**INSTRUCTIONS FOR THE TASK:**
In the records below, find the line containing "Given: Toggle Radak 3 At Pocket indicator". Output it and every line after it to the end, unchanged, with no pictures.

[Records contained in a dataset]
-- -- --
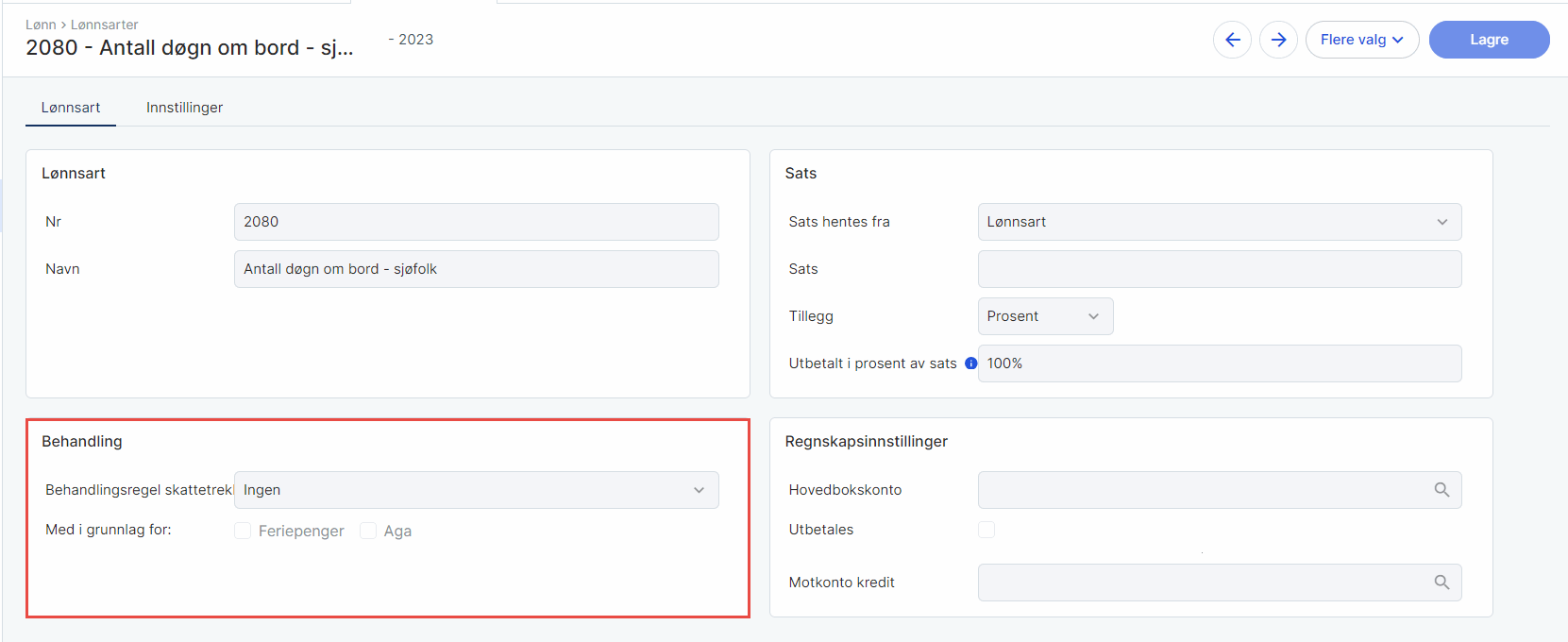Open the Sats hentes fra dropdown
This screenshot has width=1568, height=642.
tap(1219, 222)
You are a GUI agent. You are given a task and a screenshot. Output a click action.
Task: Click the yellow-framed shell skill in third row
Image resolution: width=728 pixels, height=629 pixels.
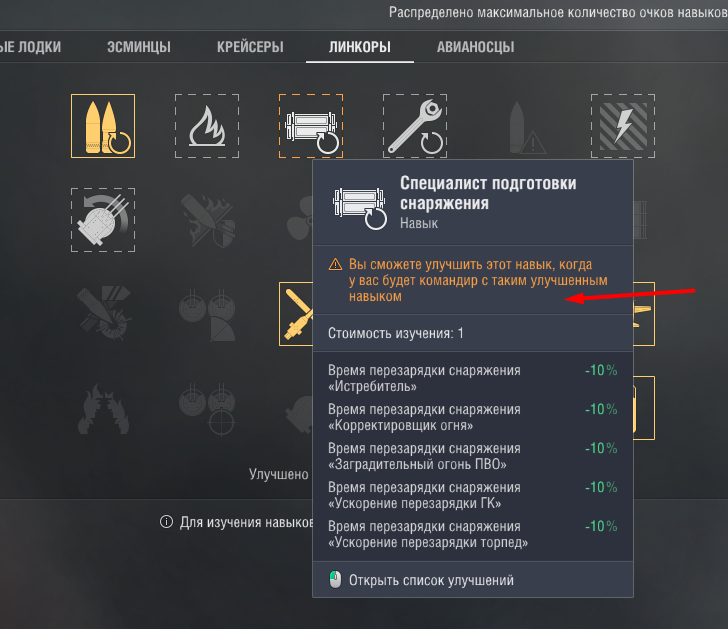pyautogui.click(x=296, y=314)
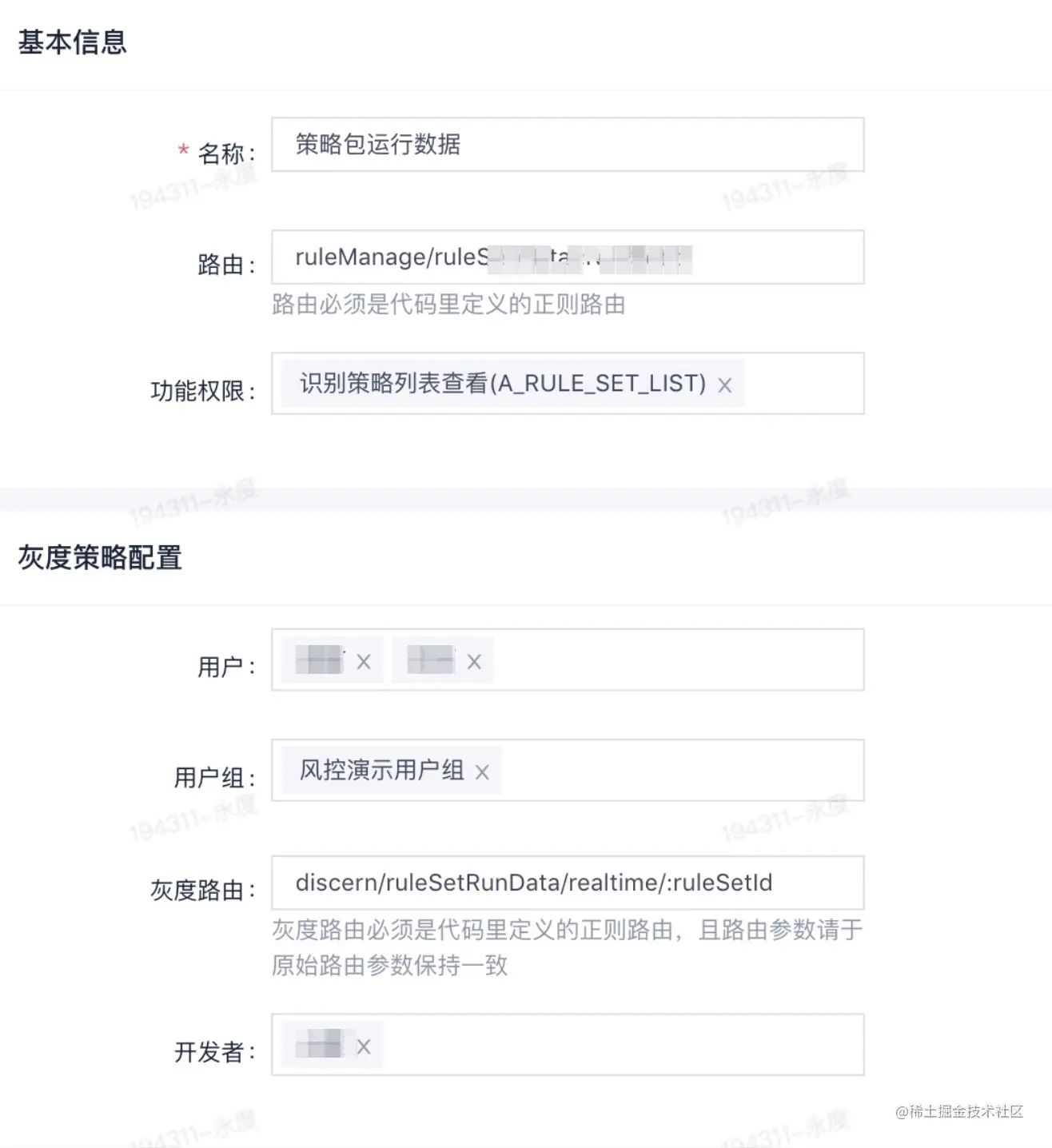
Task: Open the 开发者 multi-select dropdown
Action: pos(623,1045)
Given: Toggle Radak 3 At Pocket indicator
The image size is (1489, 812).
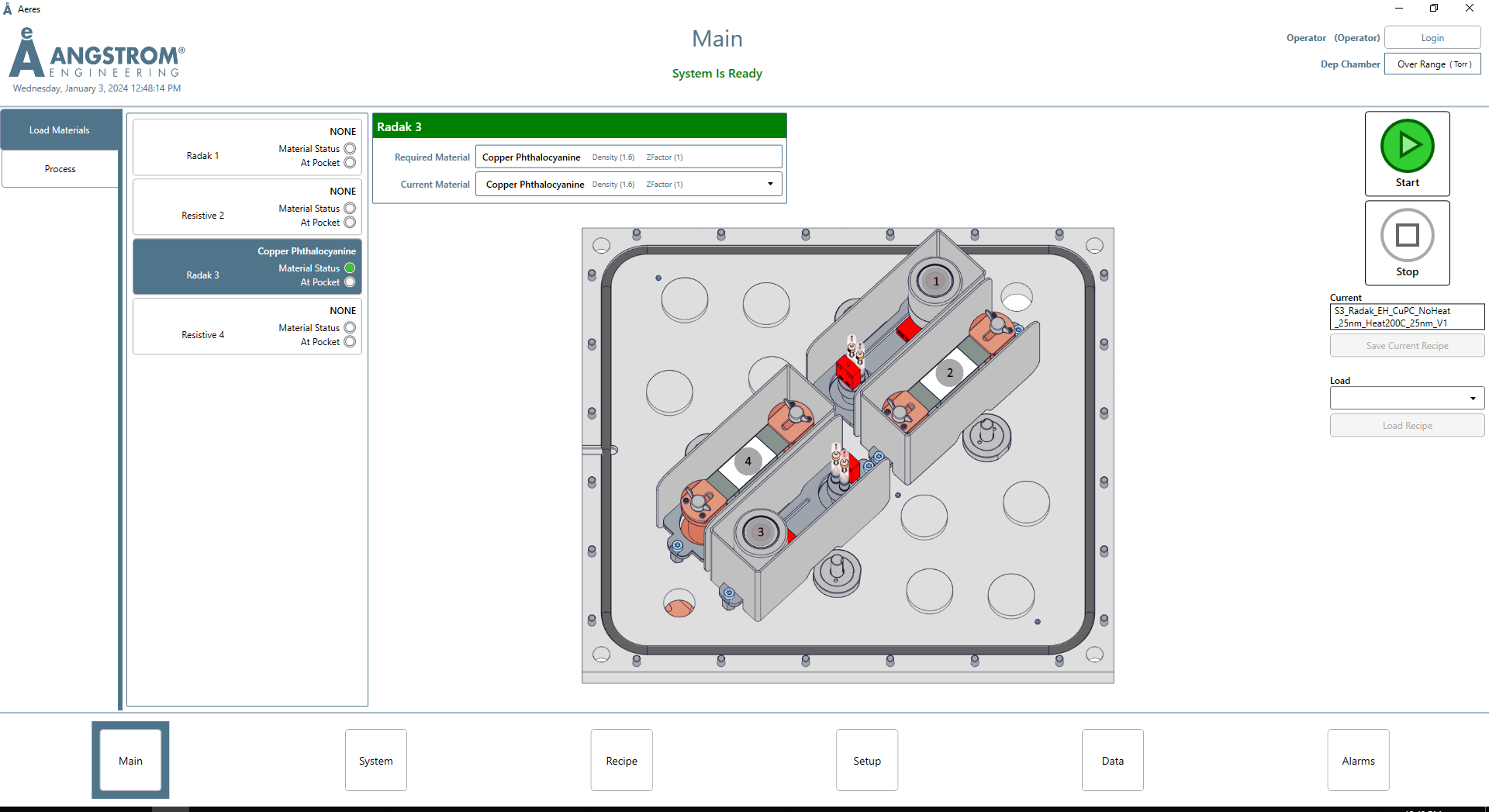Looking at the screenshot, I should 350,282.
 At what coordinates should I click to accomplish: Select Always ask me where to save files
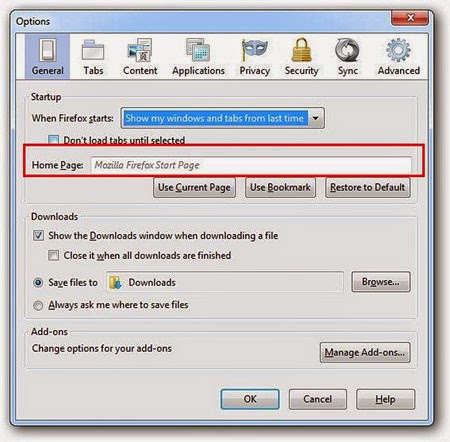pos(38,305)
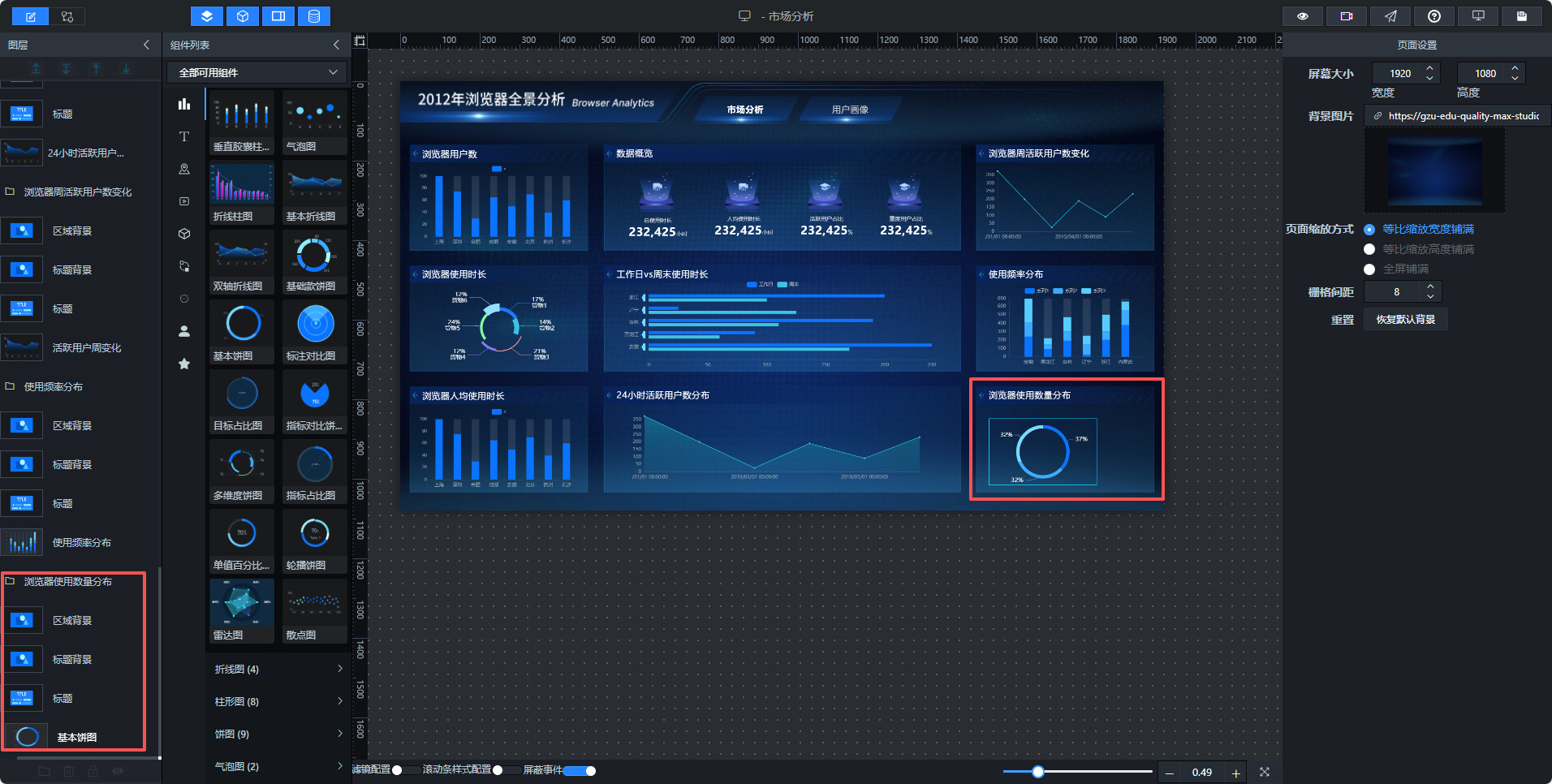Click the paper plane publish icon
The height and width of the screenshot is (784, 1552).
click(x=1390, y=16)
-- -- --
**SOLUTION TO THIS PROBLEM:**
Given: Toggle Radak 3 At Pocket indicator
The image size is (1489, 812).
Looking at the screenshot, I should 350,282.
 At what coordinates should I click to accomplish: Select Always ask me where to save files
pos(38,305)
Click the paper plane publish icon
The height and width of the screenshot is (784, 1552).
click(x=1390, y=16)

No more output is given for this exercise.